Aurich Lawson | Stable Diffusion

Earlier this month, Twitter quietly removed transgender-specific protections from its hateful conduct policy, drawing criticism from advocates who say there has been a spike in anti-LGBTQ rhetoric since Twitter CEO Elon Musk took over the platform last year.

An archived version of Twitter’s prior policy, dated April 7, clearly stated that Twitter prohibited “targeting others with repeated slurs, tropes or other content that intends to dehumanize, degrade or reinforce negative or harmful stereotypes about a protected category. This includes targeted misgendering or deadnaming of transgender individuals.” (“Deadnaming” refers to calling a trans person by their former name.)

But on April 8, the policy language changed to strike that last line. That edit effectively removed transgender-specific protections that were first implemented in 2018 to address a disproportionate amount of hate speech targeting transgender users, The Verge reported that year.

“This is just one of many moves since Musk’s takeover of Twitter that has made the platform more and more unsafe for LGBTQ people and advertisers,” Sarah Kate Ellis, president and CEO of the Gay & Lesbian Alliance Against Defamation (GLAAD), told Ars.

Ellis told Ars that the policy update is “unacceptable” because of “the barrage of disinformation and hate about trans people from right-wing media personalities, politicians, and the extremists they bolster.” She also said that Twitter’s decision “only further erodes the trust between Twitter and its users and advertisers.”

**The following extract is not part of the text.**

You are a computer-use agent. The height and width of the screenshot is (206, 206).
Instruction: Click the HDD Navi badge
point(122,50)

Yesterday, Musk attempted to woo advertisers—many of which are worried about branded tweets appearing next to hate speech—back to Twitter while also standing his ground on his policy of limiting the reach of some hate speech rather than banning it entirely. While speaking at a Miami Beach marketing conference, Musk said that “he was eager to hear legitimate concerns that advertisers might have about Twitter, but he emphasized that he wouldn’t succumb to pressures to make changes he doesn’t believe in,” The Wall Street Journal reported.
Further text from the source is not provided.